A high-performance liquid chromatography–tandem mass spectrometric method (LC/MS/MS) has been developed and validated for the determination of pegylated liposomal doxorubicin and its metabolite doxorubicinol in rat plasma. One hundred microliters plasma samples were treated with Triton X-100 to immediately disperse the liposome. Then the samples were extracted by a single methanol:acetone protein precipitation step in the presence of additional 50 μL of 70% (w/v) zinc sulfate, and subsequently analyzed by LC/MS/MS using positive turbo-ion spray ionization mode operating the instrument in the multiple-reaction-monitoring (MRM) mode. The related compound daunorubicin was used as internal standard.
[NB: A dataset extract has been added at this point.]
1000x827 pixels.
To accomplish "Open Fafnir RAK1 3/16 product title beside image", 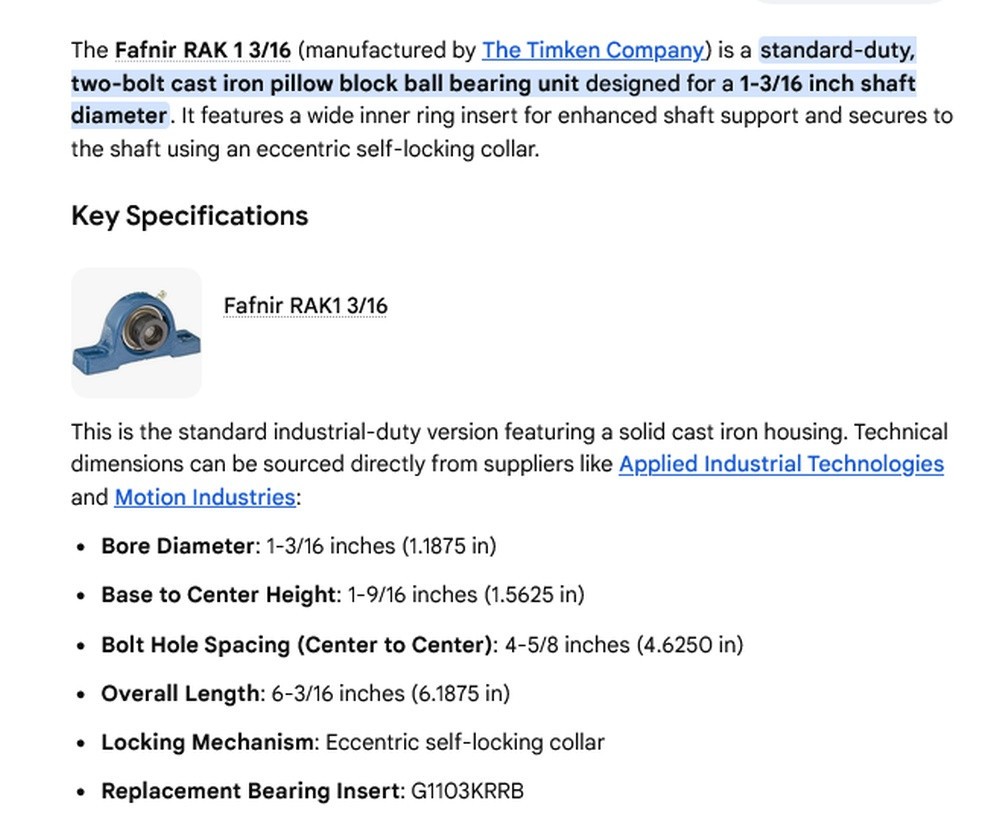I will pyautogui.click(x=305, y=305).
The validated concentration ranges were from 20 to 8000 ng/mL for doxorubicin and from 0.05 to 20.0 ng/mL for doxorubicinol. An effective LC–MS/MS method was developed to quantify trace amount of doxorubicinol with little interference from doxorubicin. The autosampler carryover was minimized from 285 to 10.5% by increasing the washing times of the valves when the used pentafluorophenylpropyl HPLC column had no contribution to the carryover. The relative matrix effect from six unique lots was absent for both compounds. Results obtained from the GLP validation study demonstrated good accuracy (85–110%) and precision (CV less than 14%) across the calibration ranges for both compounds. This method was applied to study the pharmacokinetic profiles of doxorubicin and doxorubicinol in rats after a single dose administration of Stealth®-49 liposomal doxorubicin HCl. The mean AUC value for doxorubicinol was found to be only 0.011% of that of doxorubicin.